スペインの選手も日本の清水選手も凄かった。つま先から指先、頭頂部までのすべての所作が
キレがあり美しかった。
結果はスペインの選手が優勝。
清水選手の競技途中での垂れた前髪具合や目線の置いた角度など計算され尽くした
宝塚の舞台のような演舞に圧倒された私は清水選手の金メダルを疑わなかったが銀メダルに終わった。
強さと儚さを内包し体現したのは清水選手かと素人ながら確信していたが
採点基準というのは別にあるのだろう。
ボクシングでもそんな意見はあった。
本来はボクシング決勝だけでも東京に足を伸ばし観戦したいと思っていたが無観客試合だしコロナのご時世しょうがない。

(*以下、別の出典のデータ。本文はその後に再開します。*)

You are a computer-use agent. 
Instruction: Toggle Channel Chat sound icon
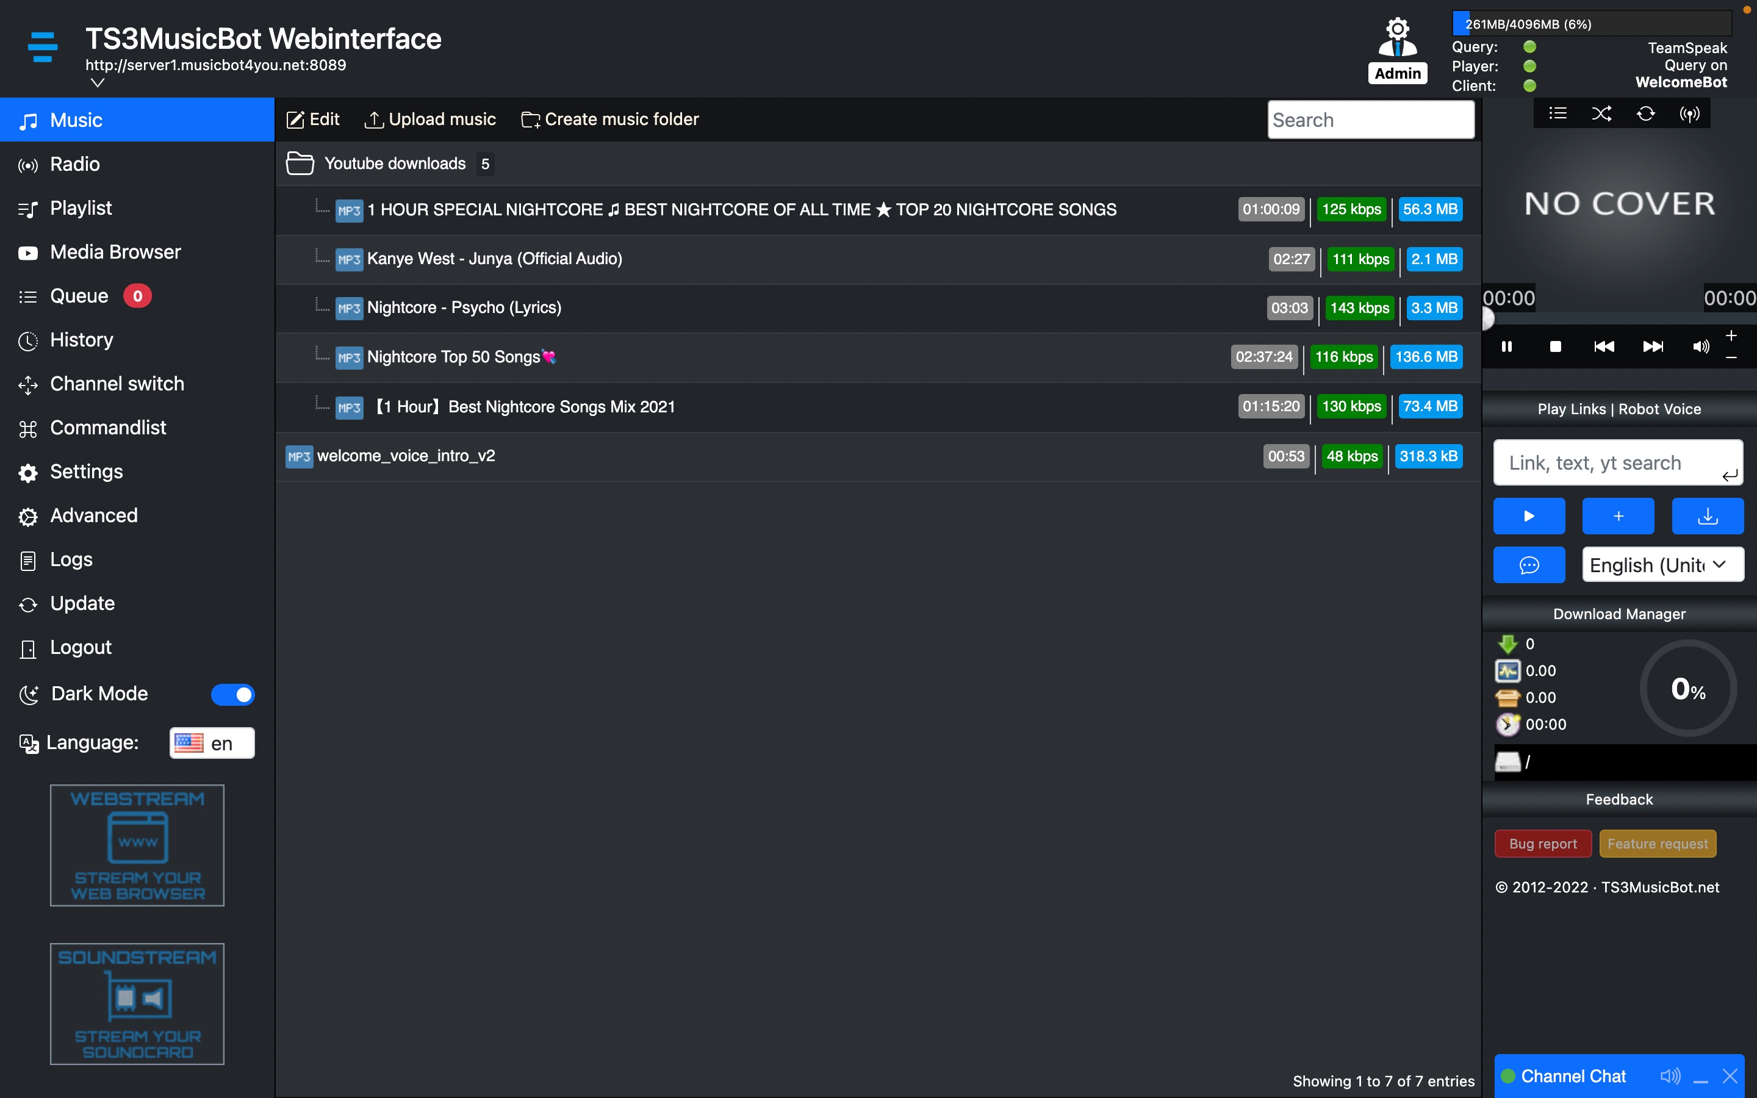pos(1670,1075)
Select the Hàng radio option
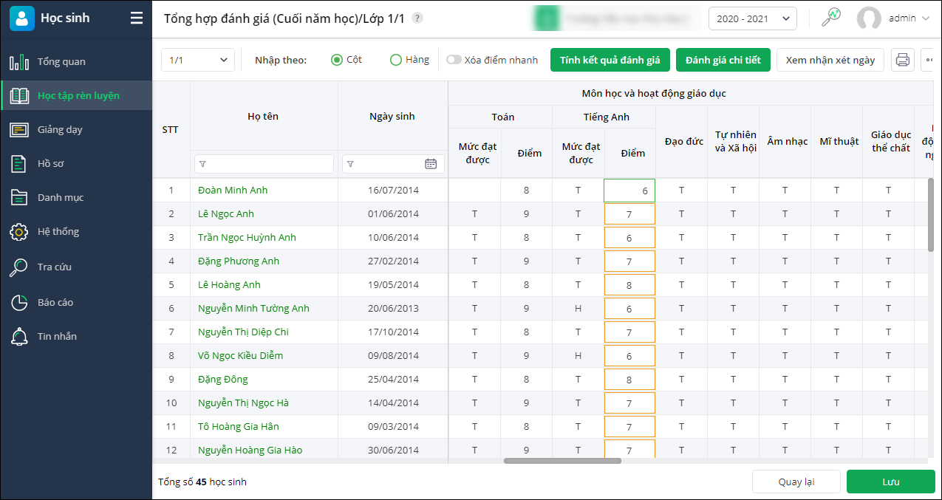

スーパーヘビー級など重量級の金メダリストがプロ転向した時に
試合を間近で観ようとすると数十万のチケットが必要になる。
無料で未来の金メダリストのボクシングを観れた僥倖に感謝!
ちなみに空手の型のスペインの選手の顔力は凄まじかった。
一部で映画「ヘレディタリー継承」というホラー映画を彷彿させる、という声も
あった。
ちょっとそれひどくない?と思いつつもむむ、なるほど。